Suit: Virgin Mobile Undervalued In Sprint Deal

The class-action suit claims the deal has an unfair price and Virgin Mobile didn't take adequate steps to maximize shareholder value.

A class-action lawsuit claims Sprint Nextel's acquisition bid for Virgin Mobile severely undervalues the prepaid carrier.

The lawsuit was filed in New Jersey by the law firm Levi & Korinsky, and it alleges the deal would be unfair because it does not take adequate steps to maximize value for Virgin Mobile shareholders. The deal consists of exchanging stock and assuming debt, and it is expected to equal about $483 million when it closes in late 2009 or early 2010.

The lawsuit also alleges that Sprint was able to use its existing 13% share of Virgin Mobile to get a better price out of the acquisition.

"In addition, [Virgin Mobile] agreed to refrain from soliciting competing offers that may be superior than the Sprint offer and also agreed to pay Sprint a termination fee of $14.2 million in the event the agreement is terminated under certain circumstances that will all but ensure that no superior offer will ever be forthcoming," the lawsuit alleges.

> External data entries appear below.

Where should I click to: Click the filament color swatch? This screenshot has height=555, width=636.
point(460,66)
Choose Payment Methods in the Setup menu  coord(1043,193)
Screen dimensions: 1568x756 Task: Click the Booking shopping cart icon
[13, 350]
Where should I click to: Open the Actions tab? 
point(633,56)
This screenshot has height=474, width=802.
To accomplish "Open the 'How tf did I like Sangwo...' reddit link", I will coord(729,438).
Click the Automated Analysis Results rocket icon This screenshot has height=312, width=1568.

A Sprint spokesperson did not comment on the lawsuit specifically, but said the wireless carrier believes the deal is in the best interest for shareholders of both companies. Sprint said it would continue to offer Virgin Mobile services as its own brand if the deal is completed.

The move shows the growing importance of the prepaid market for Sprint, which continues to bleed the more lucrative contract subscribers. The third-largest U.S. carrier has seen a large influx of prepaid customers through its Boost Mobile subsidiary, thanks to a $50 unlimited voice, data, text, and push-to-talk plan. Sprint CEO Dan Hesse said these prepaid subscribers are "very profitable for us."